Start of Block
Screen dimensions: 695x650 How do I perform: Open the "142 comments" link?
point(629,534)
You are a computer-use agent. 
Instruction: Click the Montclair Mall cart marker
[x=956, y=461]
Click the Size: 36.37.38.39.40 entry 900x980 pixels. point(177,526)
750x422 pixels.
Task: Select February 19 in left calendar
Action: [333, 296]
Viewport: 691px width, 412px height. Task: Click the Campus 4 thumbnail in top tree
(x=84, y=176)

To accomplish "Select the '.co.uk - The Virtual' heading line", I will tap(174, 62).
End of Block
Start of Block
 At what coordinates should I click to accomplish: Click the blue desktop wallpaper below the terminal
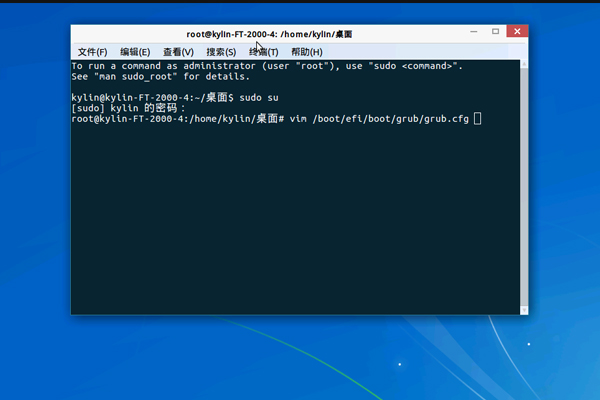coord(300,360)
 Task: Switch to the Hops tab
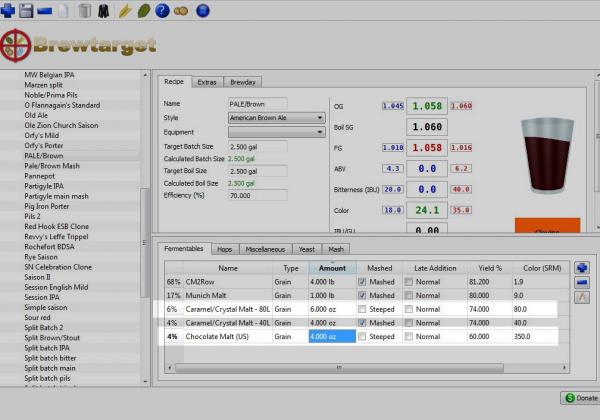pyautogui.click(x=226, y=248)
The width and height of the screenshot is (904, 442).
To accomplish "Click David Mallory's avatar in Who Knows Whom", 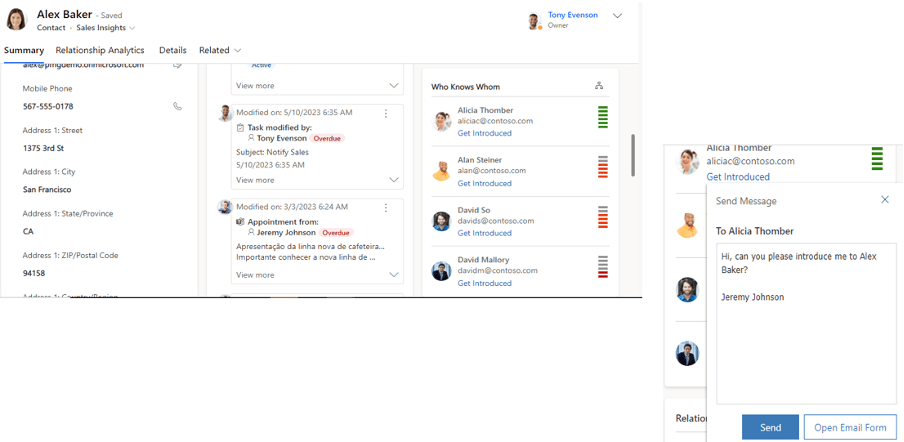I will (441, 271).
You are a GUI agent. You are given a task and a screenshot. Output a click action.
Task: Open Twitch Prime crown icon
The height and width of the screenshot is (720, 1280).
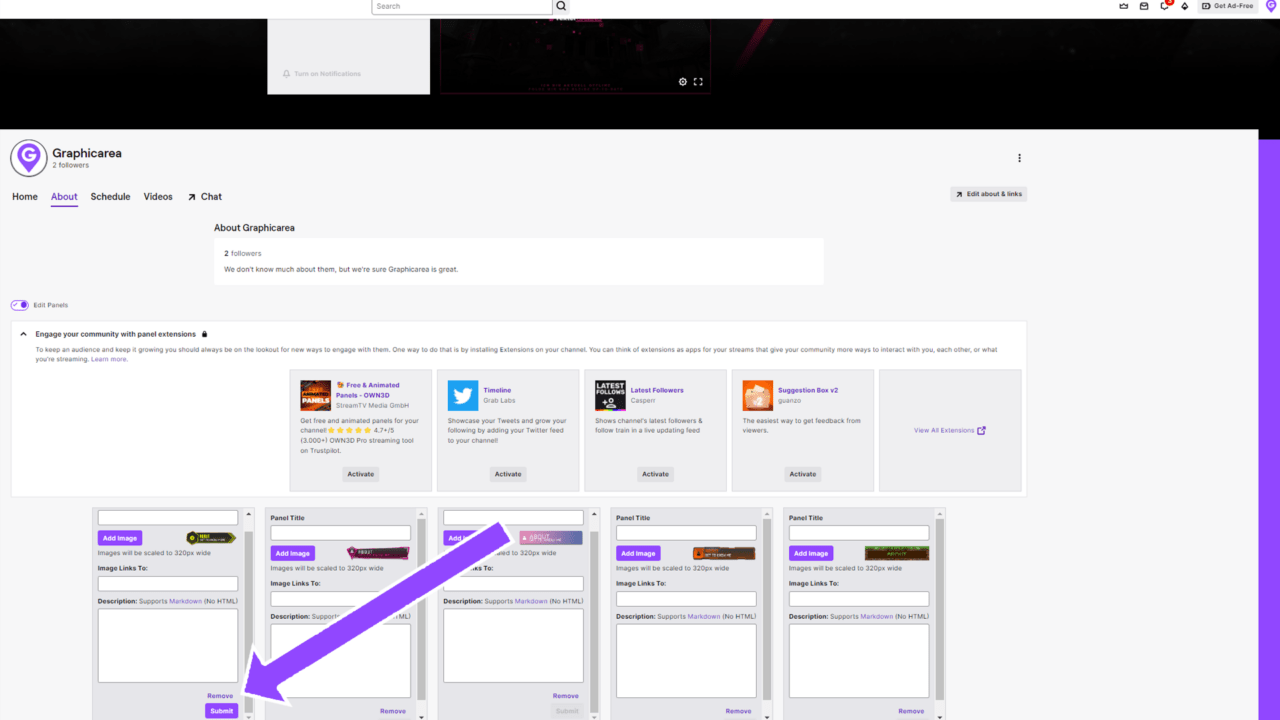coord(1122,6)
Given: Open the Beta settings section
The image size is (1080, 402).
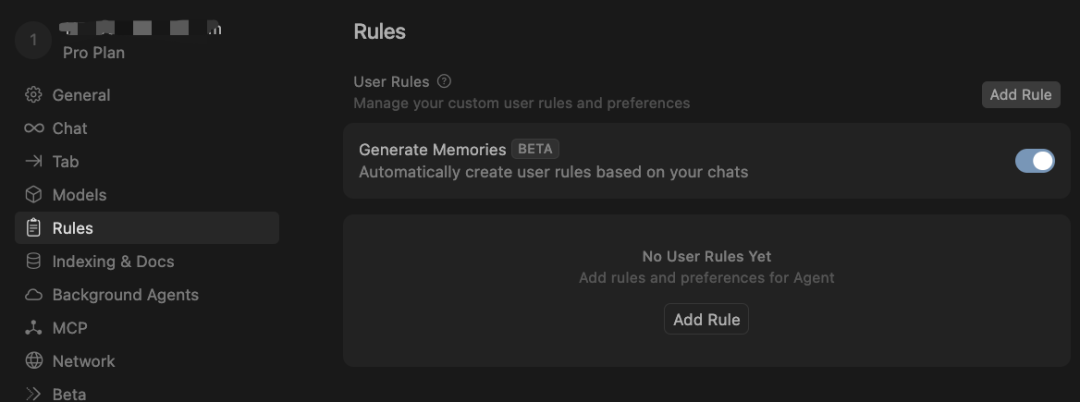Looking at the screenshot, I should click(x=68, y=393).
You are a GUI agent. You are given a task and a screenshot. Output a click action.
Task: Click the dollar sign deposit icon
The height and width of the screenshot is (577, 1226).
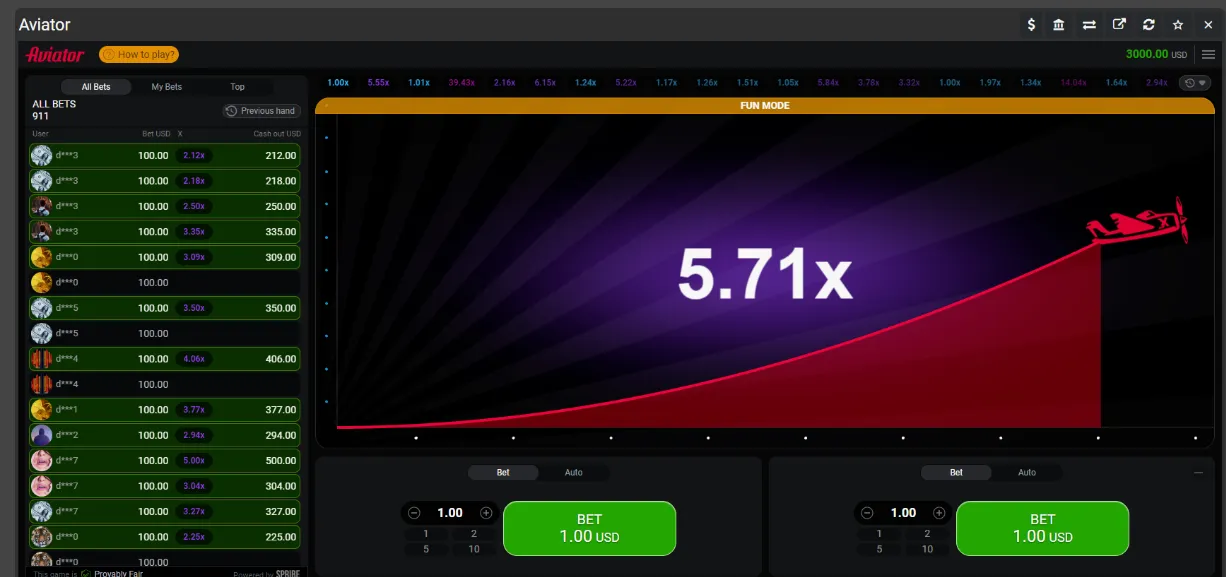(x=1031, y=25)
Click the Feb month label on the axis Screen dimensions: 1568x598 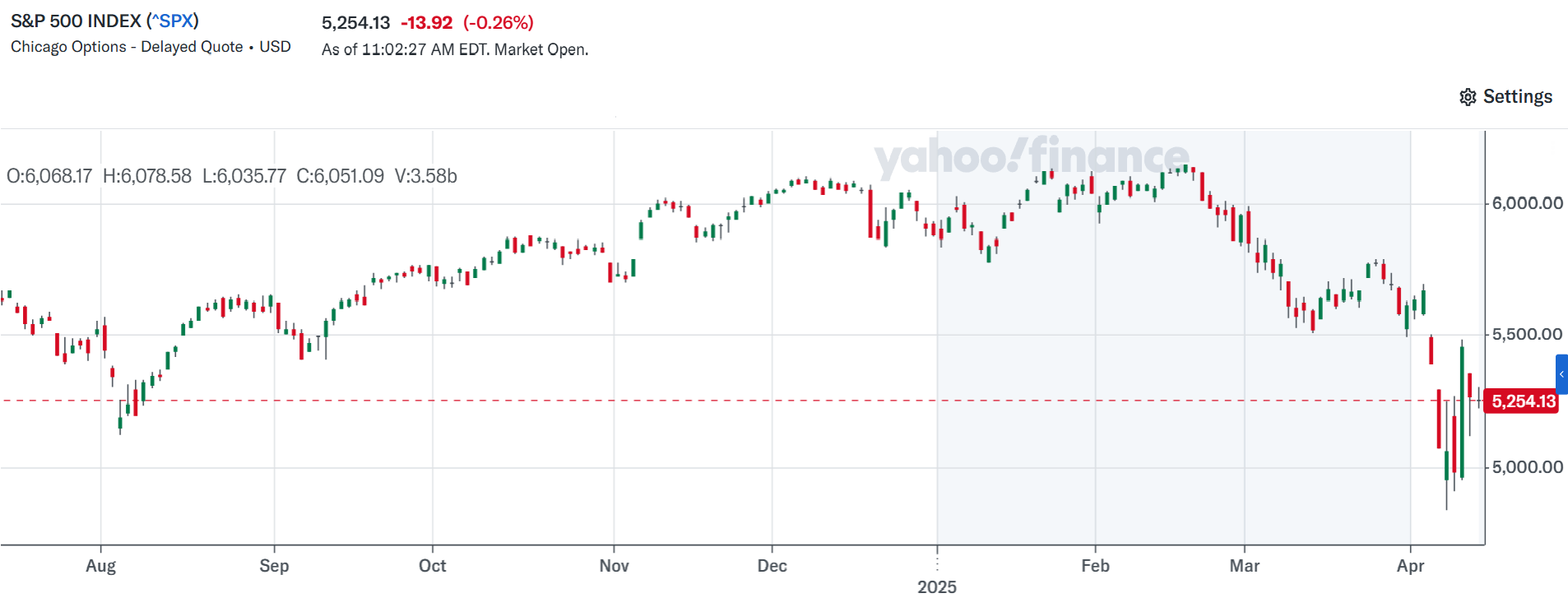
End of Block
Start of Block
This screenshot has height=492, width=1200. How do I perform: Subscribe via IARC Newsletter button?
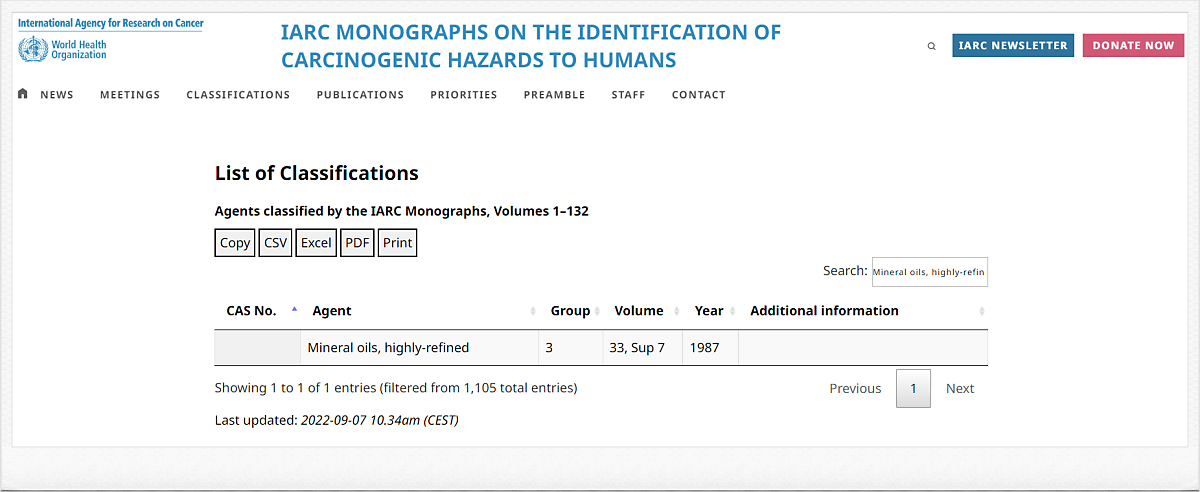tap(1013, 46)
End of Block
Start with the line with "Task: Click the dollar sign deposit icon" in the listing above and stop after the line with "Click the Feb". Write out exactly the lines in that stretch and no others, without pictures.

Task: Click the dollar sign deposit icon
The height and width of the screenshot is (577, 1226).
(x=1031, y=25)
Click the Feb month label on the axis Screen dimensions: 1568x598 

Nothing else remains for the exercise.